» **HOW TO COMPLETE THIS TASK**:
A faithful copy of every entry is the goal; keep the images out of it.

RECORDS FOR THIS TASK Start Marker

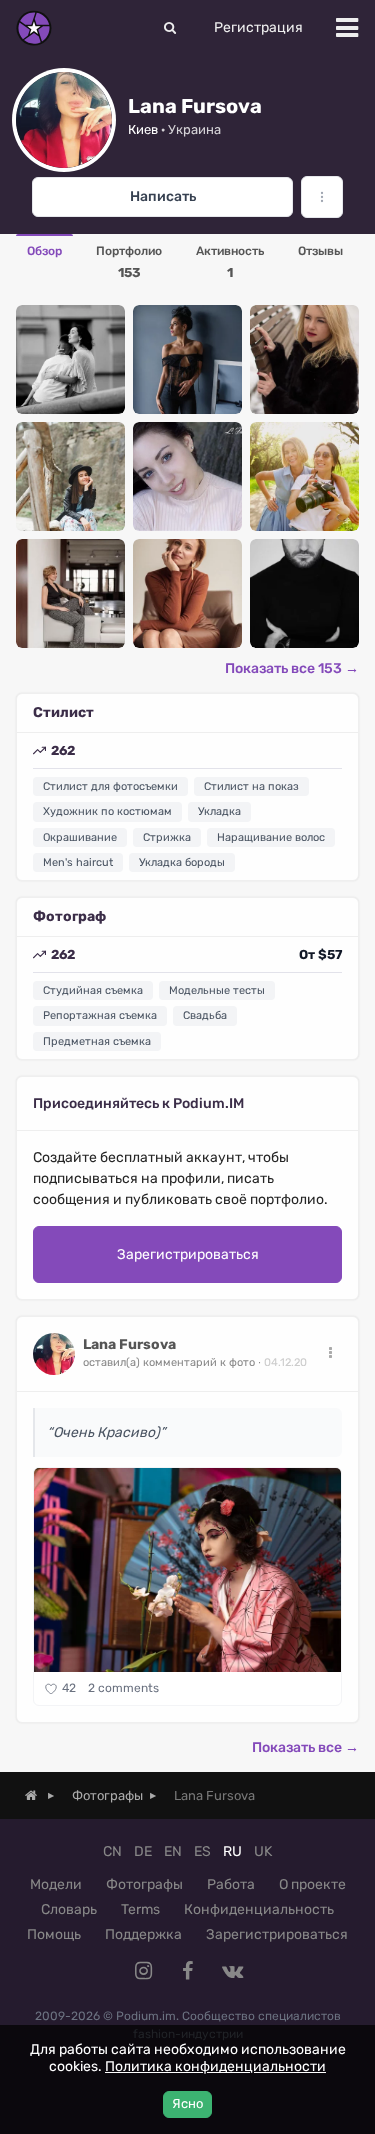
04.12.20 (285, 1362)
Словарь (69, 1909)
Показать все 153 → (292, 668)
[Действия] (330, 1353)
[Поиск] (170, 28)
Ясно (187, 2103)
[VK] (232, 1971)
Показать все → (305, 1747)
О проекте (312, 1884)
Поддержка (143, 1934)
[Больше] (322, 197)
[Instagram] (144, 1971)
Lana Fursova (129, 1344)
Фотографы (144, 1884)
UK (263, 1851)
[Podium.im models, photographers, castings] (34, 28)
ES (202, 1851)
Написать (163, 196)
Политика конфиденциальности (215, 2066)
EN (173, 1851)
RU (232, 1851)
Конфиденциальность (259, 1909)
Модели (56, 1884)
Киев (143, 129)
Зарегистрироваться (188, 1254)
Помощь (54, 1934)
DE (143, 1851)
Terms (140, 1909)
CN (112, 1851)
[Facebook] (188, 1971)
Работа (231, 1884)
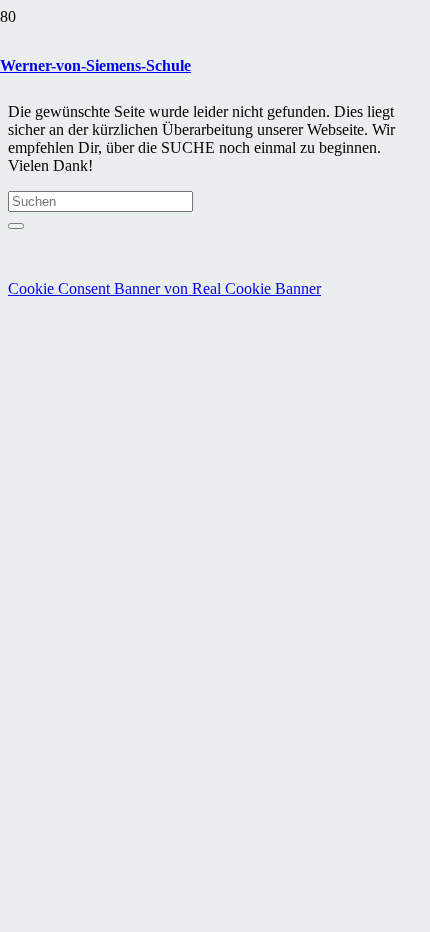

RECORDS FOR THIS TASK End Marker

» **ANSWER FOR THIS EXERCISE**:
04.12.20 (285, 1362)
Словарь (69, 1909)
Показать все 153 → (292, 668)
[Действия] (330, 1353)
[Поиск] (170, 28)
Ясно (187, 2103)
[VK] (232, 1971)
Показать все → (305, 1747)
О проекте (312, 1884)
Поддержка (143, 1934)
[Больше] (322, 197)
[Instagram] (144, 1971)
Lana Fursova (129, 1344)
Фотографы (144, 1884)
UK (263, 1851)
[Podium.im models, photographers, castings] (34, 28)
ES (202, 1851)
Написать (163, 196)
Политика конфиденциальности (215, 2066)
EN (173, 1851)
RU (232, 1851)
Конфиденциальность (259, 1909)
Модели (56, 1884)
Киев (143, 129)
Зарегистрироваться (188, 1254)
Помощь (54, 1934)
DE (143, 1851)
Terms (140, 1909)
CN (112, 1851)
[Facebook] (188, 1971)
Работа (231, 1884)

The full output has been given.